__What you have to do__
Find every line of the records that has "National" and return it.

::: Task material

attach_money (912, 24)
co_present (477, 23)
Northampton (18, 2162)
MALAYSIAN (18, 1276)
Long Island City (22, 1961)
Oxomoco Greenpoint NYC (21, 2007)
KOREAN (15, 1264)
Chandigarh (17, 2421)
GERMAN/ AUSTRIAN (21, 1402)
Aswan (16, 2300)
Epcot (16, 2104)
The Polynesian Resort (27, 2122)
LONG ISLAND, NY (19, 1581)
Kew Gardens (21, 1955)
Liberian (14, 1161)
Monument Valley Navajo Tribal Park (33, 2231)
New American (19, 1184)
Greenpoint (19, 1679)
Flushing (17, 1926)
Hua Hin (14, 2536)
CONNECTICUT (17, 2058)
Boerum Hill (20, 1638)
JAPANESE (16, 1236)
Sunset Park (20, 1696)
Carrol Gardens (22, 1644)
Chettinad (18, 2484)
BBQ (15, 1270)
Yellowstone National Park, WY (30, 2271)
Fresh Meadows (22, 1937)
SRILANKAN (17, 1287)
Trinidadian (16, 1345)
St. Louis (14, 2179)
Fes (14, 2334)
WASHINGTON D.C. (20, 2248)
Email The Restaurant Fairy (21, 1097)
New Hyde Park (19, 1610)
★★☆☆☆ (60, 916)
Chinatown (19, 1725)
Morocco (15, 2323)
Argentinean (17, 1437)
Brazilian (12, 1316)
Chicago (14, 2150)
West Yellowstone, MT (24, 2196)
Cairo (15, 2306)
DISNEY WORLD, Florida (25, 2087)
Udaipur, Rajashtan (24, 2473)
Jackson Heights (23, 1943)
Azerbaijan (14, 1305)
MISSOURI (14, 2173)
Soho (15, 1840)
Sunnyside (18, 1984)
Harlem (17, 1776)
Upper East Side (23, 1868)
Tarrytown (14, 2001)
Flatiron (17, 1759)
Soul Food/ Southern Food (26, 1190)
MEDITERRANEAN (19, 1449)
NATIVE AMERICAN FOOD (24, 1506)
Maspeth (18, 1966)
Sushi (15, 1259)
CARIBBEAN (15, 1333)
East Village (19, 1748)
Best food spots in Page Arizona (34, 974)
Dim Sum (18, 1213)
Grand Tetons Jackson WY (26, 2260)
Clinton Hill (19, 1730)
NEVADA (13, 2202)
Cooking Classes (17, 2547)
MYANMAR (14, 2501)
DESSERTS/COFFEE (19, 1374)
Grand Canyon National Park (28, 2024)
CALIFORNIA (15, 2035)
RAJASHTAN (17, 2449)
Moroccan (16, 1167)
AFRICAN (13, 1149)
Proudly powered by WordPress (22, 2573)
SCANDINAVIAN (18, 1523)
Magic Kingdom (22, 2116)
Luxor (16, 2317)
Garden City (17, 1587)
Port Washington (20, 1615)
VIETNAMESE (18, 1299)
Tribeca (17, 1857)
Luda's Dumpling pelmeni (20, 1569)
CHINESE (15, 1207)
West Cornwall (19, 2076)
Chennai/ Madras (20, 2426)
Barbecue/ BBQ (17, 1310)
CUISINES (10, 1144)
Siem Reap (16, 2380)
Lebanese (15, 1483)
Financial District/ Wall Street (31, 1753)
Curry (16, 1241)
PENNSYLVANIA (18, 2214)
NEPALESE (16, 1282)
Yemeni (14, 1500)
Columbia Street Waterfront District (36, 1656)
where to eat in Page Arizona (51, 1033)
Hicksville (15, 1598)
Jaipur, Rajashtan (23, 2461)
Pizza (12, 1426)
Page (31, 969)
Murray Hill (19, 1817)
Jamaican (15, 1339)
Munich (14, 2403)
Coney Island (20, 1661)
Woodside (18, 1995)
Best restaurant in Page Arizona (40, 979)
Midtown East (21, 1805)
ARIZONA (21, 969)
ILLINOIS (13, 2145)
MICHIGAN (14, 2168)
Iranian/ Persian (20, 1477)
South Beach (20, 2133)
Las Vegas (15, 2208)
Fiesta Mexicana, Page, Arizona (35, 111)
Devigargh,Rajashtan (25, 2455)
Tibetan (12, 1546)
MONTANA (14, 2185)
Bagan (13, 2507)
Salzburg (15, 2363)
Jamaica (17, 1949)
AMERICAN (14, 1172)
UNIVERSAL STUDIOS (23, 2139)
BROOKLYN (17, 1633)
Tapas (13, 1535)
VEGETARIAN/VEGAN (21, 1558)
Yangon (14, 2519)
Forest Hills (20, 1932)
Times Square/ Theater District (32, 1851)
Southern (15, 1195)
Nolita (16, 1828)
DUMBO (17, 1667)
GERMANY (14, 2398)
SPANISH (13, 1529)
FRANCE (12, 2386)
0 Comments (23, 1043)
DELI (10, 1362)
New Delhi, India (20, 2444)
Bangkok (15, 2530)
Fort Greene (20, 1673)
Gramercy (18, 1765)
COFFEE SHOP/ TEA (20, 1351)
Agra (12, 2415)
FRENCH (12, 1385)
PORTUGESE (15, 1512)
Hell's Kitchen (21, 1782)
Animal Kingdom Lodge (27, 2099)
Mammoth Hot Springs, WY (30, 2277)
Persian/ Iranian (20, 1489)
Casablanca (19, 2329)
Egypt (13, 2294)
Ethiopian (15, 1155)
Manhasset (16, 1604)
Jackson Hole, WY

::::::

__Written response__
Yellowstone National Park, WY (30, 2271)
Grand Canyon National Park (28, 2024)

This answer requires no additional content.